**Short task**
Please rewrite the material from the line with "Task: Pick the elevation figure 3363" to the line with "Action: (x=649, y=681)", putting "altitude" wherever "elevation" appears and changing nothing else. Return only those lines.

**Extracted records**
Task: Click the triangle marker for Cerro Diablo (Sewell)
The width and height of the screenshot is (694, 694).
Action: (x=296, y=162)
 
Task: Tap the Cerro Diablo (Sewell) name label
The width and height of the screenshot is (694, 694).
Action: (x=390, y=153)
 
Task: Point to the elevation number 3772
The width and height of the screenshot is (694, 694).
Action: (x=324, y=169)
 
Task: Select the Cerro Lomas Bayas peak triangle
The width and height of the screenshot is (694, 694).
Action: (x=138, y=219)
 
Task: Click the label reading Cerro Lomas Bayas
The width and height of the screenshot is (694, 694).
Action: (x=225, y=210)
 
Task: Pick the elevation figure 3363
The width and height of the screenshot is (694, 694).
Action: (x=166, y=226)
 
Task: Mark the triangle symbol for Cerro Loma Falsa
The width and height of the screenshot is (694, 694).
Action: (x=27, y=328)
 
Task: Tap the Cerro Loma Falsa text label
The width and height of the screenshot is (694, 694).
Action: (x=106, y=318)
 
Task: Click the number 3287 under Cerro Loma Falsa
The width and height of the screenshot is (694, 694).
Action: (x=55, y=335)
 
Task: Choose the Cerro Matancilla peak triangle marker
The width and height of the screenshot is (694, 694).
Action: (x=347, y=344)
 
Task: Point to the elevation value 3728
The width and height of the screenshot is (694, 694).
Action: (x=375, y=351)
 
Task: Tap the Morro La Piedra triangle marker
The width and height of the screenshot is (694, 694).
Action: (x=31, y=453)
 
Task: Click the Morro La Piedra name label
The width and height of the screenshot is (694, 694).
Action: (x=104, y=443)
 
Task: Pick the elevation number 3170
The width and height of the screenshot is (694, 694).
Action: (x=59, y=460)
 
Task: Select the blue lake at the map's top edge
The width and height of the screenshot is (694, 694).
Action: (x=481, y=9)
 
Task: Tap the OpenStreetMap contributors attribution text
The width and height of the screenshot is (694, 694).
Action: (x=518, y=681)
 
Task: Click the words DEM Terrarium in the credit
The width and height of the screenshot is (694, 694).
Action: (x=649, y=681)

...

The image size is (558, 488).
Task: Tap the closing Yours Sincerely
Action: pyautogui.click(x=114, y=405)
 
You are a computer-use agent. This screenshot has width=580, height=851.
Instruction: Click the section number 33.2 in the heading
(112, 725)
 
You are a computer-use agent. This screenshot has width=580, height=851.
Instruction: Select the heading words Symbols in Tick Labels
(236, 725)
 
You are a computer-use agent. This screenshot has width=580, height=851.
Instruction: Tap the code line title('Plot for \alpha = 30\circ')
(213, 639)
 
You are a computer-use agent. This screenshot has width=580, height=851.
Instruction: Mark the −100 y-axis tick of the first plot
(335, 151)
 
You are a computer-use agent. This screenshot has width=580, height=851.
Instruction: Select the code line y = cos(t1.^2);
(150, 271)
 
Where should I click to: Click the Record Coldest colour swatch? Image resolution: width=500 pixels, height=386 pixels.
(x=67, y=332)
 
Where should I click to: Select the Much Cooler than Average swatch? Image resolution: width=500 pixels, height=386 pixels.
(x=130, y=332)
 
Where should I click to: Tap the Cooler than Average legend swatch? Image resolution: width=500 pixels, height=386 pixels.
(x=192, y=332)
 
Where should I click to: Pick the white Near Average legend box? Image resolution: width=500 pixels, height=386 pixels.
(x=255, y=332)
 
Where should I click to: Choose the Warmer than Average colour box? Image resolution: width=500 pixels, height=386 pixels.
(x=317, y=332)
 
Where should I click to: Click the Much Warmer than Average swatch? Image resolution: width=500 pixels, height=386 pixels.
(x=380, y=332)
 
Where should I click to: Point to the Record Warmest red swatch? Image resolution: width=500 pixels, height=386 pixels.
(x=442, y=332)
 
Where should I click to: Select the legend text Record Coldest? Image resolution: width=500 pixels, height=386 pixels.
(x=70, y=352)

...

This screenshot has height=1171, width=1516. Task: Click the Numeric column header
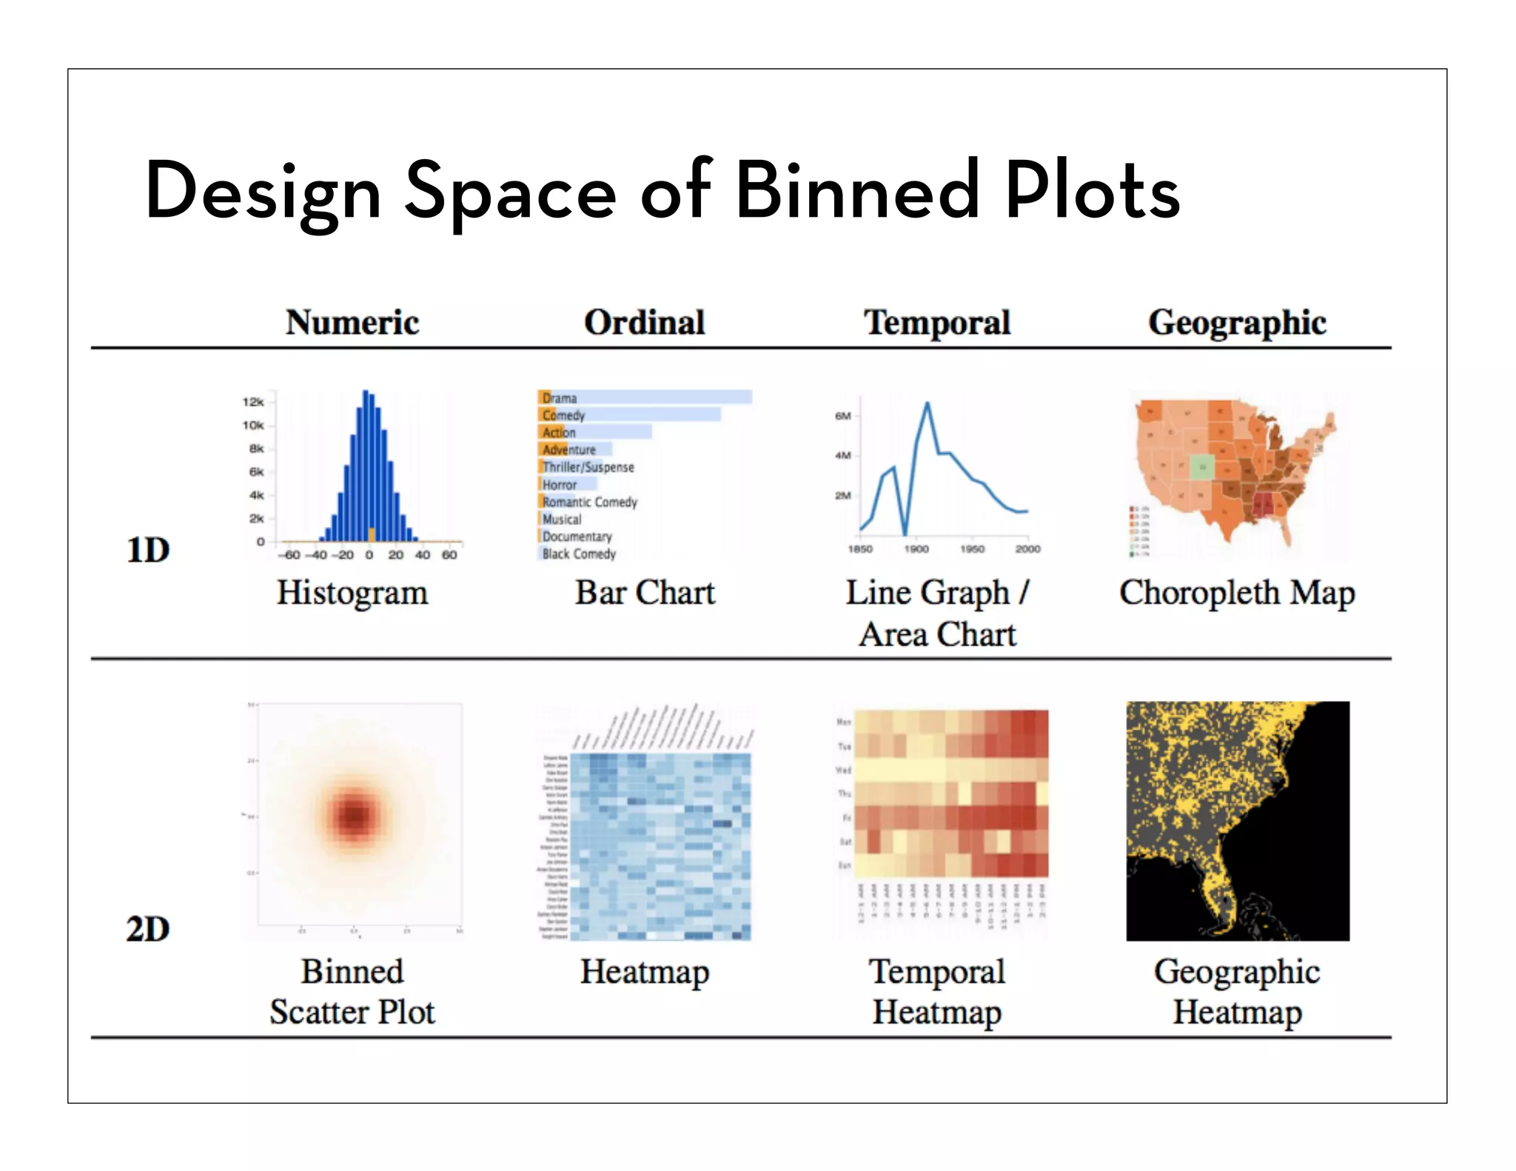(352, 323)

**Written solution**
Task: Pick the altitude figure 3363
The width and height of the screenshot is (694, 694).
Action: (x=166, y=226)
 
Task: Mark the triangle symbol for Cerro Loma Falsa
The width and height of the screenshot is (694, 694).
Action: (x=27, y=328)
 
Task: Tap the Cerro Loma Falsa text label
The width and height of the screenshot is (694, 694).
Action: (x=106, y=318)
 
Task: Click the number 3287 under Cerro Loma Falsa
The width and height of the screenshot is (694, 694).
Action: (x=55, y=335)
 
Task: Choose the Cerro Matancilla peak triangle marker
The width and height of the screenshot is (694, 694).
Action: (x=347, y=344)
 
Task: Point to the altitude value 3728
The width and height of the screenshot is (694, 694).
Action: (x=375, y=351)
 
Task: Tap the Morro La Piedra triangle marker
The width and height of the screenshot is (694, 694).
Action: (x=31, y=453)
 
Task: Click the Morro La Piedra name label
The width and height of the screenshot is (694, 694).
Action: (x=104, y=443)
 
Task: Pick the altitude number 3170
The width and height of the screenshot is (694, 694).
Action: (x=59, y=460)
 
Task: Select the blue lake at the map's top edge
The width and height of the screenshot is (694, 694).
Action: (x=481, y=9)
 
Task: Tap the OpenStreetMap contributors attribution text
The width and height of the screenshot is (694, 694).
Action: (x=518, y=681)
 
Task: Click the words DEM Terrarium in the credit
The width and height of the screenshot is (694, 694).
Action: (x=649, y=681)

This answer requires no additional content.